Abstract

Irradiation of human peripheral blood lymphocytes with an He-Ne laser (at 632.8 nm) at doses between 28 and 112 J m-2 caused changes in the chromatin during the first 6 h after exposure that were similar to those found after stimulation of the lymphocytes by phytohaemagglutinin (PHA), i.e. it increased chromatin accessibility to the low-molecular-mass ligand acridine orange (AO) and increased incorporation of the labelled RNA precursor [14C]uridine into the cells. The curves of AO-chromatin binding and RNA synthesis after either He-Ne irradiation with an He-Ne laser (56 J m-2) or PHA treatment were multipeak in nature. For the first 6 h after stimulation the curves for the two treatments were similar. After 7 h, the rate of RNA synthesis in laser-irradiated lymphocytes dropped to the control level, whereas in the PHA-stimulated cells [14C]uridine incorporation increased substantially.

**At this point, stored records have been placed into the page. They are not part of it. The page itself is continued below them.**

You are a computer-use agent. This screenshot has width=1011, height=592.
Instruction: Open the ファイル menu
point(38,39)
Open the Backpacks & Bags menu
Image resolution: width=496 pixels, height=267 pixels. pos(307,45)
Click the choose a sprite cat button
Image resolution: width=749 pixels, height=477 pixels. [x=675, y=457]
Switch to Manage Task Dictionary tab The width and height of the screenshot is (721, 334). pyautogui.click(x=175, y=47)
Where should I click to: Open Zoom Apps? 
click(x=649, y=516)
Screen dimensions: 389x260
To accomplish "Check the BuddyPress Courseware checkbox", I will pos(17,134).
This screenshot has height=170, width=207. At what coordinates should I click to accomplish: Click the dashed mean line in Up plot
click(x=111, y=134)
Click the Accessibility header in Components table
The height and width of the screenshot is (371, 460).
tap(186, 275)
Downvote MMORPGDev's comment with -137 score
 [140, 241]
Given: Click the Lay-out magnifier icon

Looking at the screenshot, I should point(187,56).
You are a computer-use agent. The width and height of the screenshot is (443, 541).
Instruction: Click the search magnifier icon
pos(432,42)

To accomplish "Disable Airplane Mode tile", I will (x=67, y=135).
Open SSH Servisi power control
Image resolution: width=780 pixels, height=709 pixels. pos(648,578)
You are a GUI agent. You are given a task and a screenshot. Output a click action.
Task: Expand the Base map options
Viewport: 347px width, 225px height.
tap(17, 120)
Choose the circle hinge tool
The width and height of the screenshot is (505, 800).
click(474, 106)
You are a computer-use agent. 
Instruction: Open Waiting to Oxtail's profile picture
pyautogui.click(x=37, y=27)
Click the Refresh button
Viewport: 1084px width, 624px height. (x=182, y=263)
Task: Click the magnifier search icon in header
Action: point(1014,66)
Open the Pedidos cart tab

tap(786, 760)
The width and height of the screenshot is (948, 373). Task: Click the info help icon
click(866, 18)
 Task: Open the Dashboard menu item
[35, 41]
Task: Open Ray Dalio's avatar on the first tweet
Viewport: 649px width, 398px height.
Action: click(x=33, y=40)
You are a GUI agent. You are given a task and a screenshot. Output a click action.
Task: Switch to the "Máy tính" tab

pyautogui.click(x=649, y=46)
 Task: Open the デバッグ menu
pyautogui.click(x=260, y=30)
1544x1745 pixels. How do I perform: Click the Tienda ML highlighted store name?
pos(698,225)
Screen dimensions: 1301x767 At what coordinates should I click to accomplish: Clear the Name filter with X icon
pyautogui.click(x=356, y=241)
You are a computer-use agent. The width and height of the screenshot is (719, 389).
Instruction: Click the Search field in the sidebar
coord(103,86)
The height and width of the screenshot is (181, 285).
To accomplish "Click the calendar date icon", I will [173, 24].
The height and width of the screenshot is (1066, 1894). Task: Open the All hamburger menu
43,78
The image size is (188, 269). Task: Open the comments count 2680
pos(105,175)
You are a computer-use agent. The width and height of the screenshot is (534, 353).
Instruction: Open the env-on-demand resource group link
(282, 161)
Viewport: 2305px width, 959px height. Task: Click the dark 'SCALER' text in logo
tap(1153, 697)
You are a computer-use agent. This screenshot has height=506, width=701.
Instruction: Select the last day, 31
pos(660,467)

Unlike the case with PHA, treatment with an He-Ne laser did not induce resumption of DNA synthesis in lymphocytes. Lymphocytes irradiated by laser in the presence of interleukin-2 (IL-2) retained the level of labelled-thymidine incorporation characteristic of intact cells cultivated in the presence of IL-2. On the other hand, irradiation by an He-Ne laser produced a potentiating action on the response of peripheral blood lymphocytes to PHA, with thymidine incorporation being stimulated. This effect may explain the mechanism of wound healing by an He-Ne laser radiation: chromatin activation in the cells of wounds and ulcers makes these cells more responsive to the natural stimulators present in tissues.